В идеологии Круга Георге понятие гештальта заняло одно из центральных мест начиная как минимум с 1911 года, когда было опубликовано эссе Фридриха Вольтерса.[24]На первый план в понимании этого понятия им выдвигается представление о том, что гештальт — это не просто образ, а прежде всего присутствие в мире высшей органической целостности, как в жизни отдельного человека, так и народа или всего человечества. Если угодно понимать гештальт как форму, то это — совершенная форма, полностью соответствующая тому определению, которую когда-то дал ей Аристотель: «Форма, или первообраз (παράδειγμα)… есть определение сути бытия вещи».[25] Аристотелевская форма понимается георгеан-цами как вечная, невозникшая и неуничтожимая праформа (Urseinsform). Вольтере пишет о неисторичности гештальта, который не может быть раскрыт указанием на его причины и описанием исторического развития, в котором он проявляет себя: «Гештальт в истории — это не сумма совокупного развития, а вспышка света в данный исторический момент. Это „носитель вечных сил". Гештальт — это „печать божественного" и как таковой он вне времени».[26] Фридеман, так же как и Вольтере, много говорит о вневременности гештальта, «возникшего из божественной середины», о его целостности и единстве, но, пожалуй, лучшим определением гештальта служат его слова: «Средством для определения гештальта является мера, заимствованная из космического устройства и перемещенная в человеческое, чтобы организовать его сходным образом; не меняясь от одного лица к другому и не будучи воплощена в чьей-либо личности, она в таком своем значении впервые придает ценность положению „Человек есть мера всех вещей"».[27]
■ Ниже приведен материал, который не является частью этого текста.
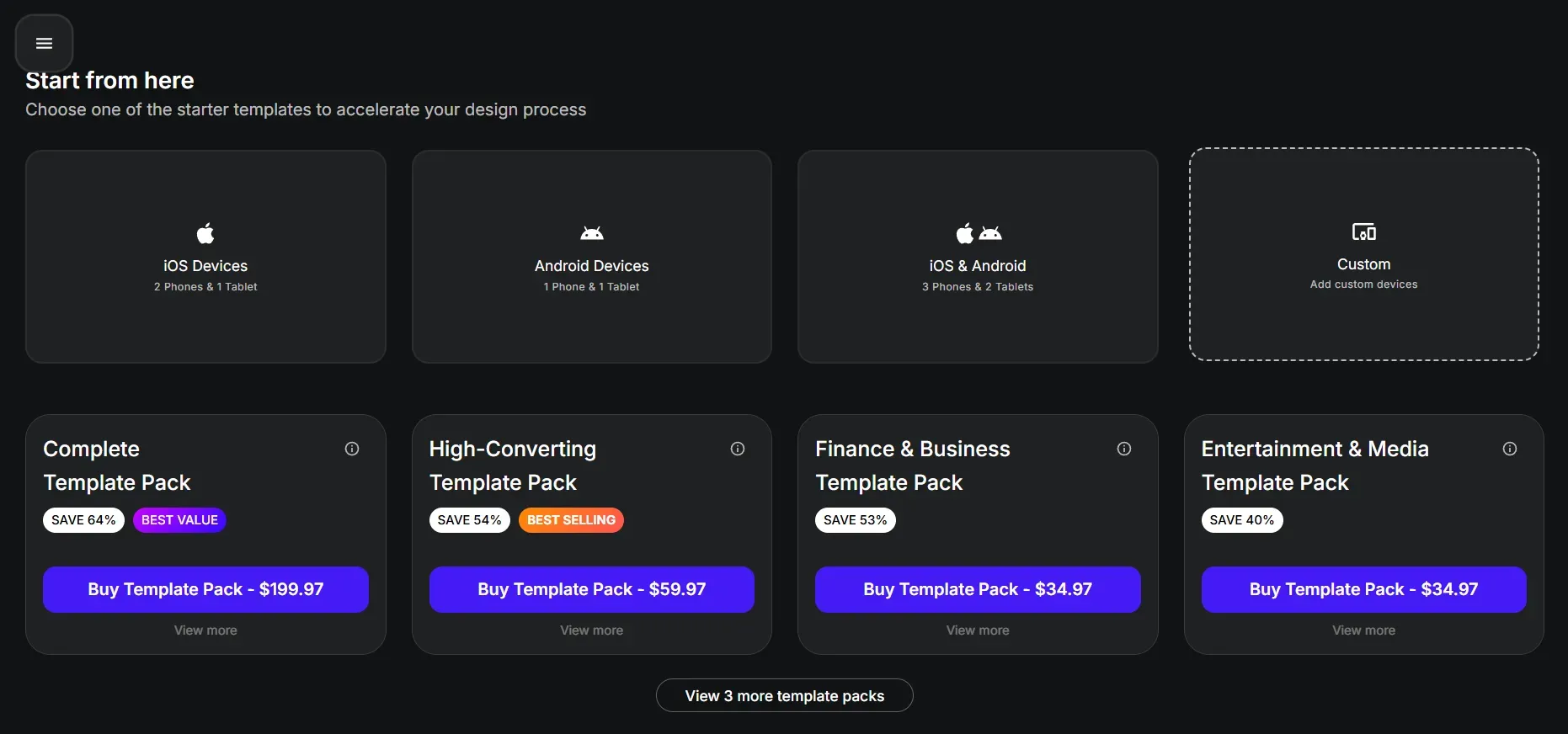Buy High-Converting Template Pack for $59.97
This screenshot has width=1568, height=734.
click(x=592, y=589)
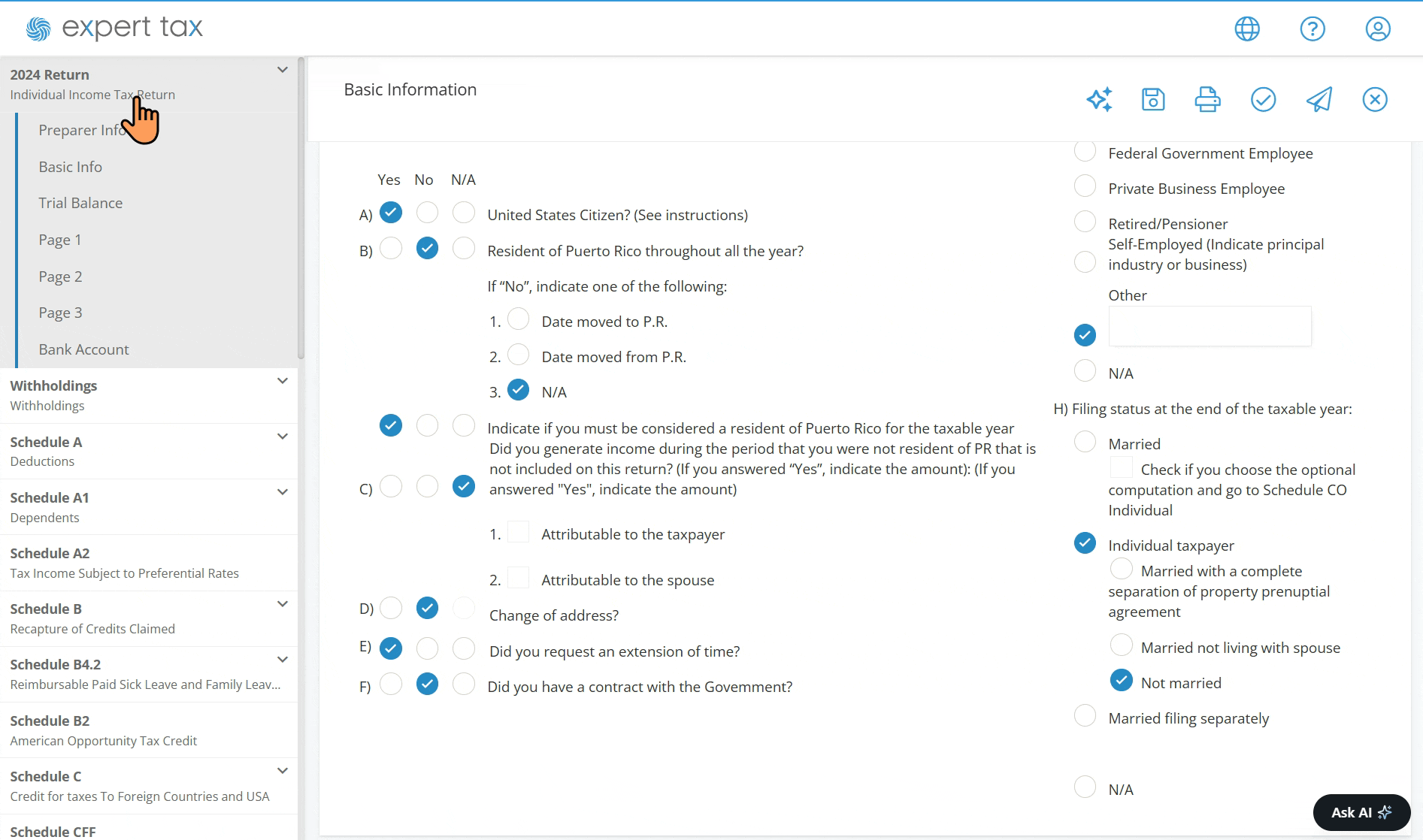Screen dimensions: 1423x840
Task: Validate the return with the checkmark circle icon
Action: [x=1264, y=99]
И все-таки гештальт может при определенных условиях подвергнуться действию разрушительных сил и утратить свою органическую целостность: у Фридемана гештальт «раскалывается», «растягивается», даже «уничтожается и исчезает», оставляя человека в обезбоженном и опустошенном мире. Борьба за греческий гештальт и составила содержание деятельности Сократа, который в одиночку выступил против сил разрушения: Фридеман говорит, что в это время распада оказался «действителен как раз только сократический гештальт», это Сократ подтвердил своей смертью («его смерть и есть его учение»).[28]Платон, продолживший борьбу своего учителя, не остался в рамках одного только мышления (Фридеман замечает, что Сократ был вынужден оставаться только мыслителем), а устремился к тому, чтобы придать сократовскому гештальту характер действительной жизни, для чего соединил в своей деятельности духовное с телесным. Гештальт не может быть только мыслимым, духовным, он требует духовно-телесного единства. Служение, объединившее Платона и его учеников в Академии, потребовало именно такого единства, освященного культом и волей Платона. «Уносящуюся вверх, упоенную собою душу Платон вернул на телесную почву, погрузил в нее в виде ростка — а это не удавалась ни орфикам, отказавшимся от телесного начала, ни христианам, отрешенным от греческого истока, — и избежал того, чтобы благоговение перед родственной богу душой закоснело в единственном жесте: в бегстве от земного и мольбе к небесному. Как мы показали, платоническая душа возросла не из отрицания тела, как христианская, а из утверждения творческой силы духа; она никогда не противопоставляется телу в изначальном и постоянном, но в самом крайнем случае лишь во второстепенном смысле, обусловленном соответствующим моментом в отправлении культа, и потому оказывается способна вобрать в себя и заново связать между собой сущностные силы плоти».[29]